Reputation: 943
I have a folder full of .html files. Is there a way to scrape the data using scrapy?
My attempt:
import scrapy
import os
LOCAL_FOLDER = 'html_files/'
BASE_DIR = os.path.dirname(os.path.dirname(os.path.abspath(__file__)))
class MySpider(scrapy.Spider):
name = 'mySpider'
start_urls = [f"file://{BASE_DIR}/{LOCAL_FOLDER}"]

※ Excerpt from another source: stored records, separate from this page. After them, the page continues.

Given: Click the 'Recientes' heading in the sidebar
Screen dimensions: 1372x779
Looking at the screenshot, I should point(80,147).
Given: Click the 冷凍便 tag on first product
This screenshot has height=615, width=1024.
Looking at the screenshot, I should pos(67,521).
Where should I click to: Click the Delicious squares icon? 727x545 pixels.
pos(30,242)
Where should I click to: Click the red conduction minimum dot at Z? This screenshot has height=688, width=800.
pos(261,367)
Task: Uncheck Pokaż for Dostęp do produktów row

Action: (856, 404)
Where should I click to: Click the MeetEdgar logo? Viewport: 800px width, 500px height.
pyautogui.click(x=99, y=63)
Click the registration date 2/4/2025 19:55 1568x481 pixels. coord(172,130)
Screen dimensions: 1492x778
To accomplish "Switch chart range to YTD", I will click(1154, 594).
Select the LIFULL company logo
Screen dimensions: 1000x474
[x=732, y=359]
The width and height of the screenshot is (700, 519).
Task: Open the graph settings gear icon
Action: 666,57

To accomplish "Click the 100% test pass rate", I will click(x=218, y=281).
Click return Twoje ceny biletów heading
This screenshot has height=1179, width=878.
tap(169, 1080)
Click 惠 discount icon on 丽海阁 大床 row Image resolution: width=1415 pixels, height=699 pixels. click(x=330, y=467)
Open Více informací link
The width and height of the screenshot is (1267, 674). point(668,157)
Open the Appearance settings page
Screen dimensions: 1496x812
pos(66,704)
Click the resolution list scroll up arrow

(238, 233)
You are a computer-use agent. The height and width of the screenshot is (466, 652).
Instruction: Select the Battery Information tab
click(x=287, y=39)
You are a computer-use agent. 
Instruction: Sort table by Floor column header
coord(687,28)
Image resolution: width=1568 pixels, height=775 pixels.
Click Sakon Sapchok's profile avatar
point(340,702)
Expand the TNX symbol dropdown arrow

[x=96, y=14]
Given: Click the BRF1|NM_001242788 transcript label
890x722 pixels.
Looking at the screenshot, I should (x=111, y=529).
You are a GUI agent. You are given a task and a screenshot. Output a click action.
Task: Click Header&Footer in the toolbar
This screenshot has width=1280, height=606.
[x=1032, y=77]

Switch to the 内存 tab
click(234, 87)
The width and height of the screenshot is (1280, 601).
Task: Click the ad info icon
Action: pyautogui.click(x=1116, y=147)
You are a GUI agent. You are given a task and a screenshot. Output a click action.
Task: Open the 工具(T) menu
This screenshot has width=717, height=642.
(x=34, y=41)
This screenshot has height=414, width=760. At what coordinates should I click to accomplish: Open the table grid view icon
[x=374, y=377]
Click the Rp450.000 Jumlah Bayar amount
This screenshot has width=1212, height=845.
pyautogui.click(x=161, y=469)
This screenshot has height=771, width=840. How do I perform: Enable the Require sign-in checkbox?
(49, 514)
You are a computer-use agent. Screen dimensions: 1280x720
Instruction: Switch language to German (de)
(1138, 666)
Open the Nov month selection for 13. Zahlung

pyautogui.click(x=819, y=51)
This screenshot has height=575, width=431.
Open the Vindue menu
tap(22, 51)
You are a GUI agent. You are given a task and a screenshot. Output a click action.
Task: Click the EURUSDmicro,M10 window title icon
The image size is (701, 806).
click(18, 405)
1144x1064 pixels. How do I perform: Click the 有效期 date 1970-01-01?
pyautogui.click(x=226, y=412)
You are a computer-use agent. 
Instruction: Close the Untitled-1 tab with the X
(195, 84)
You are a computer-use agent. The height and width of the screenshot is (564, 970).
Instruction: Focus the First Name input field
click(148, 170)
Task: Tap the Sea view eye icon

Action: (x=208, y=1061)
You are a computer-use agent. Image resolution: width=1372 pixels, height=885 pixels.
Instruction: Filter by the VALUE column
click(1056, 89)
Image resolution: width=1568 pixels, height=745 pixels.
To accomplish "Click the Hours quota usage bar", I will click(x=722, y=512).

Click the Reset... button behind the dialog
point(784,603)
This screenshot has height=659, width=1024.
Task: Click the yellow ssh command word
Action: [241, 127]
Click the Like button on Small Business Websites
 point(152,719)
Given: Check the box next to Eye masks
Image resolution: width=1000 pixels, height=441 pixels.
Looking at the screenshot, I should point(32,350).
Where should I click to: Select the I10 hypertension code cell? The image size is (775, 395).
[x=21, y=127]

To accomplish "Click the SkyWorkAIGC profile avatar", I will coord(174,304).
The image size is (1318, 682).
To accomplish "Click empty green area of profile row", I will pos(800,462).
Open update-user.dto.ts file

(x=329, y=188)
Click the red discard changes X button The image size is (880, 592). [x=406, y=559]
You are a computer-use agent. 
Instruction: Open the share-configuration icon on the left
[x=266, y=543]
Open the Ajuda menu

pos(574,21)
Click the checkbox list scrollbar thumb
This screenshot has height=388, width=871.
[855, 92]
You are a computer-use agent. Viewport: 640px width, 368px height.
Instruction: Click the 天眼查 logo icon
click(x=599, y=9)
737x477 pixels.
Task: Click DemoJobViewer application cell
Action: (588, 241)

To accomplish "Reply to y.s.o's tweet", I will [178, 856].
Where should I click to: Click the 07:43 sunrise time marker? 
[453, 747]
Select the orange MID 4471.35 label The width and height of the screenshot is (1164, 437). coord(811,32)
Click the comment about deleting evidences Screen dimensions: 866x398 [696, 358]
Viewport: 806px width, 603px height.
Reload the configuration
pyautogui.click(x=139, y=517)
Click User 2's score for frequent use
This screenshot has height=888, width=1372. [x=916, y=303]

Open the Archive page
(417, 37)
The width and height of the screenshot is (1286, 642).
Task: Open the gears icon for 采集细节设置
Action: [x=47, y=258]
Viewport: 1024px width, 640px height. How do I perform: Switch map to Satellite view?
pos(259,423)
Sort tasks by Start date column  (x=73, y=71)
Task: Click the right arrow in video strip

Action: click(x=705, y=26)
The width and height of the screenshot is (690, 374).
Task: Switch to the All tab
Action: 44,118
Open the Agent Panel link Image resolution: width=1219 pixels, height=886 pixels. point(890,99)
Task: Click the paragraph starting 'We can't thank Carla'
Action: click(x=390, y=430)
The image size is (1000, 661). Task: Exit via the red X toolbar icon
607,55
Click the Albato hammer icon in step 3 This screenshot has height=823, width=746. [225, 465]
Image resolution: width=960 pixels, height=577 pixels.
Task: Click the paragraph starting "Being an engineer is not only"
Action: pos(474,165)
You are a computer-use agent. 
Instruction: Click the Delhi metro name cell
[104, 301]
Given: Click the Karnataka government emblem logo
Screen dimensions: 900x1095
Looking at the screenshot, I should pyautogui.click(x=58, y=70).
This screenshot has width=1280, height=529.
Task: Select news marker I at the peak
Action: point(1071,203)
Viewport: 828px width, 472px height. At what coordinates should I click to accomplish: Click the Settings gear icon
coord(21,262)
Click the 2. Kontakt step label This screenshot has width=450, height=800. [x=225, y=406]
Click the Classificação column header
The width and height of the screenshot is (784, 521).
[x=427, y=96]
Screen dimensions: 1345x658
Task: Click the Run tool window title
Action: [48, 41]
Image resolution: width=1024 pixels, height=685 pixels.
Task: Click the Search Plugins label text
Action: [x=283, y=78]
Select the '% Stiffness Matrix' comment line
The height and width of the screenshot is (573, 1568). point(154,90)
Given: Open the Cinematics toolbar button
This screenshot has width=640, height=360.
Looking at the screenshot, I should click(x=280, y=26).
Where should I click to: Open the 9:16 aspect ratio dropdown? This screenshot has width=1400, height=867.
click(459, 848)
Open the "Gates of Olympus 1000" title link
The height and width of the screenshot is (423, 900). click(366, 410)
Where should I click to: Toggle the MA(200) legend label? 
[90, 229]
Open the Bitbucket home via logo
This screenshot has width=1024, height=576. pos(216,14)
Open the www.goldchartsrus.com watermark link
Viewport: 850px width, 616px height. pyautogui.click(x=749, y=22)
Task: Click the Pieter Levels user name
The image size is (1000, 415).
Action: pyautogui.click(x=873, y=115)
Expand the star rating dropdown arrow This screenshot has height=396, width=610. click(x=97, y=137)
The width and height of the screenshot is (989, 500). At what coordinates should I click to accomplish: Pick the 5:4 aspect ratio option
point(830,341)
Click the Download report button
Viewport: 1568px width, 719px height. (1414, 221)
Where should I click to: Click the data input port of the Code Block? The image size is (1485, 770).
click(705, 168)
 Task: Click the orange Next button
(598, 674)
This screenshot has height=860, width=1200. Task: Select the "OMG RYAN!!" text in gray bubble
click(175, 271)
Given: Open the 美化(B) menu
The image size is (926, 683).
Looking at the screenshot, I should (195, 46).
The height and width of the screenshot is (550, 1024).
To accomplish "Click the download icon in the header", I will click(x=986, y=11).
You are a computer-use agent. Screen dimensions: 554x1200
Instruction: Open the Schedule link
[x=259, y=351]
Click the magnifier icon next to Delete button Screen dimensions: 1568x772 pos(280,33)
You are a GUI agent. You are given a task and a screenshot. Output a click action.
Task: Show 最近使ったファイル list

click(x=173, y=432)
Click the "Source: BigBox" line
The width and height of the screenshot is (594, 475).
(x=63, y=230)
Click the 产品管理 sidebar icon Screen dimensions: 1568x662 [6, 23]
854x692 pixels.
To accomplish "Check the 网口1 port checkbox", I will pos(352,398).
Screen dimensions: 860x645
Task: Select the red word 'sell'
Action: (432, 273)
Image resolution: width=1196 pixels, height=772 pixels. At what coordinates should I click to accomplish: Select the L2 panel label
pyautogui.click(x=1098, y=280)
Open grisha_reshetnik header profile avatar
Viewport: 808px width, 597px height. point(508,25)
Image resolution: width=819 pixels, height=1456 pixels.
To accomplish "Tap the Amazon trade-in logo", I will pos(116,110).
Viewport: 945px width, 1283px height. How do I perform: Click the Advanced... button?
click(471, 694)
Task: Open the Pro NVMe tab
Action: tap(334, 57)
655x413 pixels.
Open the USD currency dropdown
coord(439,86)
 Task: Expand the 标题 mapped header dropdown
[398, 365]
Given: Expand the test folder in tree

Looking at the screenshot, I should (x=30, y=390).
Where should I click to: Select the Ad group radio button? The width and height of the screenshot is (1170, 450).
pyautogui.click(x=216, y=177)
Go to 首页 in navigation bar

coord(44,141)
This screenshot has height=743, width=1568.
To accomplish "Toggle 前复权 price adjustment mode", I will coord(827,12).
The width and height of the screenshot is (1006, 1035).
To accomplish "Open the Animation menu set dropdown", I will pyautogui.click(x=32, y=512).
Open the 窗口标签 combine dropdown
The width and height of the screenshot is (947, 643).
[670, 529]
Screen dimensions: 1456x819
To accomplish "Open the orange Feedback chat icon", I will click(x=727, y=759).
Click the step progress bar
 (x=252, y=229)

def parse(self, response):
rows = response.xpath('//div[@class="data"]//tbody/tr')
print(rows)
structure:
html_files/
├── b.html
├── c.html
├── d.html
├── e.html
├── f.html
Any guidance would be much appreciated.
Upvotes: 1
Views: 570
Reputation: 4822
I have created 4 html files (1.html - 4.html) in html_files directory:
import scrapy
import os
class TestSpider(scrapy.Spider):
name = 'tempspider'
path = r'html_files'
base_dir = os.path.dirname(os.path.dirname(os.path.abspath(__file__)))
def start_requests(self):
for file in os.listdir(self.path):
url = 'file:///' + os.path.join(self.base_dir, self.path, file)
yield scrapy.Request(url=url, callback=self.parse)
def parse(self, response):
print(response.xpath('//text()').get())
Output:
[scrapy.core.engine] DEBUG: Crawled (200) <GET file:///...........%5Chtml_files%5C1.html> (referer: None)
[scrapy.core.engine] DEBUG: Crawled (200) <GET file:///...........%5Chtml_files%5C2.html> (referer: None)
[scrapy.core.engine] DEBUG: Crawled (200) <GET file:///...........%5Chtml_files%5C3.html> (referer: None)
[scrapy.core.engine] DEBUG: Crawled (200) <GET file:///...........%5Chtml_files%5C4.html> (referer: None)
html 1
html 2
html 3
html 4
Upvotes: 2